The stock market finished the day yesterday with mild gains, but all of the major averages closed well off their highs for the day.  This would be disappointing on most days, but given how much the market has rallied over the past three weeks…and how strongly it advanced on Tuesday…yesterday’s decline from the morning highs is something that should be thought of as normal and healthy.  We’d also note that the yield on 10yr note popped back above 4.5% yesterday, so that’s another reason why the lack of upside follow-through yesterday was not a surprise.

 Bond yields have declined slightly this morning, but the stock futures are still trading a bit lower after several earnings reports came in lower than expectations.  Last night, Cisco (CSCO) and Palo Alto Networks (PANW) reported lower-than-expected earnings/guidance…and this morning, WMT is trading 7% lower on their renewed comments about the weakness of the consumer (especially in late October).  Thus, the concern over earnings is somewhat offsetting the impact of lower bond yields.

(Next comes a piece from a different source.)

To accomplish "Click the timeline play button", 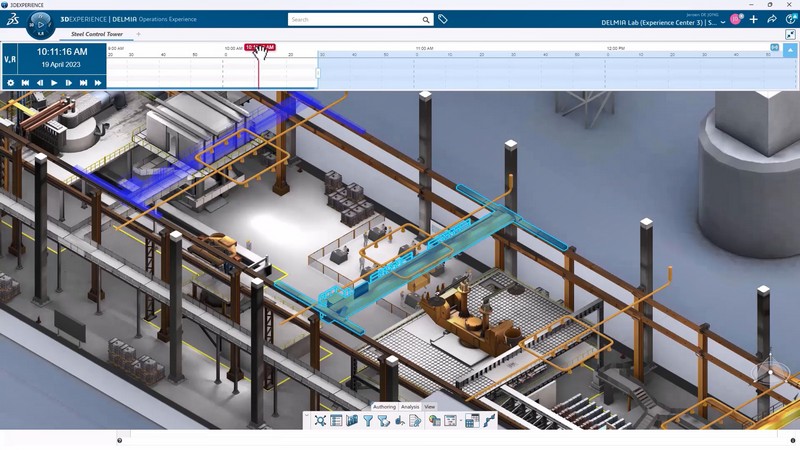I will (54, 82).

 Of course, we could see a situation where concerns over the consumer and the economy will turn into one where lower bond yields will actually cause the stock market to decline, but that scenario still seems to exist somewhere in the future right now.  However, the fact that over the past 70 years…whenever a sharp/extended increase in bond yields has been followed by a significant decline in those yields, it has then been followed by a deep correction in the stock market…means that this scenario is not out of the question at some point in the future.  (In other words, if a sharp decline in yields signals a significant slowdown in the economy…or a recession…that kind of move in yields will suddenly become a bearish development.)

 The decline in the price of Nvidia (NVDA) yesterday caught some investors by surprise.  Don’t get us wrong, the drop was only 1.5%.  So, after a 23% jump off its late-October low, this decline was not something that raised any warning flags on the stock.  However, the fact that it rolled over from the $500 level…which was also its high from the summer…did make it an interesting development. 

 There is absolutely no question that NVDA has been an unbelievable stock this year.  It’s YTD rally of over 230% has been fabulous.  However, it is worth noting that the vast majority of that gain came by the middle of July.  Therefore, the stock has been stuck in the middle of a sideways range for several months now.  Thankfully, NVDA was able to bounce strongly off the bottom of that range three weeks ago.  Now, it is testing the top end of that range…and whether it can finally break above that range…or roll back over and fall back into the middle of it…will be very important for how the stock finishes the year (and very likely how the rest of the market behaves into year-end as well).

 With NVDA’s earnings report coming after the close on Tuesday, we should get our answer at some point soon.  There are plenty of reasons to think that NVDA will report another great quarter.  However, we have to remember that they have reported extraordinary earnings each of the last two quarters…but the reaction to each report was decidedly different.  When they reported in May, the stock jumped in a MAJOR way…and then kept on rising over the next two months.  However, when they reported in August, the stock rolled over (after an initial jump)…and declined almost 20% over the next two months.  Therefore, there is no guarantee that another good report will cause another extended rally…especially now that NVDA has become overbought after its recent big run.  

 Thankfully, we have a very distinct level to watch as the stock trades in the days following their earnings announcement.  If it can move above $500 in a meaningful way…and stay above it as we move past the Thanksgiving Holiday week…it’s going to be very bullish.  If, however, it rolls-over in any material way (even if that comes after another initial pop), it’s going to create some headwinds for NVDA…and likely the rest of the tech sector…in the month of December. 

 NVDA is a GREAT company with GREAT prospects.  It will almost certainly be trading at a much higher level 5 years from now compared to where it is today.  However, no stock moves in a straight line, so we’ll want to see how it trades during the week or so following its earnings report.  How it trades should have a big impact on the tech sector for the rest of the year…and very likely for the entire stock market as well.

 In other words, the action in the stock market over the past three weeks has been quite good.  It has been the kind that is usually followed by more upside movement.  However, we’ll still need to keep a close eye on bond yields…and the action in important stocks like NVDA…to decipher how the stock market will perform over the last 5-6 weeks of 2023.